En cherchant à tuer Jacques, il rapproche deux univers, et c'est ainsi que les lucioles, peuvent entrer dans le corps du Talisman et amorcer un cri
Le cri devient puissant, les énergies se densifient en une masse qui circule comme un orage dans, et hors, du corps de l'enfant. par chaque pore de sa peau. L'appétit du gris connaît un développement irrépressible. Toute cette abondance, comme une orgie… Il ouvre grand sa bouche et aspire de toutes ses forces la nuée bleue qui maintenant l'entoure. Elle circule alors entre les deux corps.
Au fond des consciences multiples, Jacques observe l'attaque des lucioles. Il entrevoit la nature réelle de l'homme gris.
Il est né d'une peine affreuse. D'un deuil insurmontable. Il est né d'une mère que la mort de son enfant avait anéanti. La luciole d'icelui, au contact du désespoir de sa mère, s'était ratatinée en monstre, qui ne pouvait ni ne voulait plus partir. Il absorbait depuis lors les lucioles des enfants et s'en nourrissait. Il entendait le désespoir des mères comme un appel et ingérait les défunts, les empêchant de poursuivre leur chemin.
Le monstre gris, le chagrin des mères...
Les lucioles liées par le Talisman en une seule volonté et en une seule force, fouillent dans les décombres de l'âme d'un monstre de chagrin. Elles trouvent l'origine cachée au fond de son cœur de cendre.
Il faut libérer le vieil enfant du maléfice et l'inciter à poursuivre son chemin. Il doit renoncer à la terre, à la peine de sa mère et trouver la paix…
La bataille est rude, le chagrin profond, il faut toute la volonté de vivre d'un petit garçon, et toute la détermination des êtres bleus qui veulent partir. Le cœur de cendre est pressé, traversé, agité par la volonté bienveillante des lucioles.
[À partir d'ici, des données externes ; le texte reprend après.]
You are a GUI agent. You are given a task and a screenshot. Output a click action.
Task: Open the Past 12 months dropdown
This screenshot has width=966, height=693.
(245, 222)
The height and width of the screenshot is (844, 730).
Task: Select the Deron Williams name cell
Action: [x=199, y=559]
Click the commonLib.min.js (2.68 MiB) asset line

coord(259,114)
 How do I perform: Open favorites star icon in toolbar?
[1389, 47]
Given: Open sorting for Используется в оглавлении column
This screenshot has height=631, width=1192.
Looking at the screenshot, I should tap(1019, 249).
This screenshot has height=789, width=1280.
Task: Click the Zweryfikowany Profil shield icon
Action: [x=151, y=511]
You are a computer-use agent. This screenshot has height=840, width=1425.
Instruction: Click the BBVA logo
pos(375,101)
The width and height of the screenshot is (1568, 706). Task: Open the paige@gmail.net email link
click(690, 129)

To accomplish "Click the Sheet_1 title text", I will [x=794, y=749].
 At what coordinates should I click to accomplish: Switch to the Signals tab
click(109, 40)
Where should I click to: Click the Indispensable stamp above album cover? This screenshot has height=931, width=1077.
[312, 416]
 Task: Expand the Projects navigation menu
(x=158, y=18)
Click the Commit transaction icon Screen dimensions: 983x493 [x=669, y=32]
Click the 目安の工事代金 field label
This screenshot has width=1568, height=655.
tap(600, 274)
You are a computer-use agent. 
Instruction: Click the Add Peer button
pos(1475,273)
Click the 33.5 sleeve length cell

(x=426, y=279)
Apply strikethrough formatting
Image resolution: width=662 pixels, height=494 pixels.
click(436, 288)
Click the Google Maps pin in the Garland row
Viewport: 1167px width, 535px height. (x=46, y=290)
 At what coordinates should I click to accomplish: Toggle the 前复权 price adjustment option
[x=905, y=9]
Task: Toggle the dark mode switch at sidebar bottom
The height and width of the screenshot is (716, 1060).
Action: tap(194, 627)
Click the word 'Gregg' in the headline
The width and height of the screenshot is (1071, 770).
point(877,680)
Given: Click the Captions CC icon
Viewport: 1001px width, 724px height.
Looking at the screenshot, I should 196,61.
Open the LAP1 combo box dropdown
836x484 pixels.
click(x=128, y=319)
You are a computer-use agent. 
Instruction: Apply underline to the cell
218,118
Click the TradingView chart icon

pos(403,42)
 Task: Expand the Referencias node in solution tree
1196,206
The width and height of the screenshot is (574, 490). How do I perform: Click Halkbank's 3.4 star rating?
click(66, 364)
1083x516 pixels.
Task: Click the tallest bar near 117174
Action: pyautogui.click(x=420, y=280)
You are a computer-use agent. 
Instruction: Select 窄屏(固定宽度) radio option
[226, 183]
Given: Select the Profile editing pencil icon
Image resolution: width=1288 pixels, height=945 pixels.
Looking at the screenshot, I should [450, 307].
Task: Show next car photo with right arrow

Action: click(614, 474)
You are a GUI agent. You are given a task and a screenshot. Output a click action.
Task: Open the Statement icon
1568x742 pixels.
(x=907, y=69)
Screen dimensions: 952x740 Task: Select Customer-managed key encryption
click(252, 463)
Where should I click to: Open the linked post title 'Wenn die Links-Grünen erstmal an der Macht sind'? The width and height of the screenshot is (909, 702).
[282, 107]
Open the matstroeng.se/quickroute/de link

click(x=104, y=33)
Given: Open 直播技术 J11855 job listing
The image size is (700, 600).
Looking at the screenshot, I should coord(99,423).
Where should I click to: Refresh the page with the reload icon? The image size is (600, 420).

Maintenant que le monstre est dévoilé personne n'a plus peur.
Le corps improbable de l'homme gris se délite. Il libère peu à peu et de plus en plus vite, une cohorte de lucioles. Toutes celles qu'il avait capturées et perverties Un nuage d'une densité incroyable s'échappe, jusqu'à laisser sur le sol un agrégat gris éteint, une souffrance comme une pierre, comme un cœur de cendre.
Une joie frénétique agite la masse bleue qui redevient multiple et quitte le corps du Talisman. Jacques retrouve son unité, soulagé, épuisé, la gorge douloureuse. À ses pieds une pierre noire roule encore, lisse en forme de sphère et enfin vide de douleur. Jacques s'en empare et autour de lui le marécage s'efface.
*
Un rayon de soleil frappe l’œil d'Éladelle. Elle sort de sa torpeur catatonique. Elle inspire profondément, et laisse le hurlement de son esprit descendre dans sa gorge. Elle ne veut pas partir, elle ne peut pas partir…. Jacques… Jacques…
Comme si l'incantation était magique. Il est soudain près d'elle. Alors elle cesse de respirer, de peur que l'illusion disparaisse :
« Respire ! Respire ! C'est bien, lui, il est là ! »
Jacques s'agenouille à côté de sa maman les mains jointes autour d'une pierre noire. Il se faufile dans ses bras :
« C'est fini, l'homme gris n'existe plus, je suis le Talisman des lucioles, je l'ai guéri ; c'était que du chagrin, et c'est fini. »
Éladelle ne comprendra jamais plus que ce que son Jacques lui dit ce matin-là, parce qu'il a tout oublié en quelques jours, au fur et à mesure qu'il redevenait un petit garçon de cinq ans.
Le temps passant, sa maman se dit qu'ils ont subi une sorte de folie à deux dont ils sont sortis ensemble ; que finalement le psychiatre avait raison, et qu'en entrant dans son délire, elle avait sauvé son fils…
Quand elle raisonne ainsi, elle évite de penser à la pierre noire dans la chambre de son fils.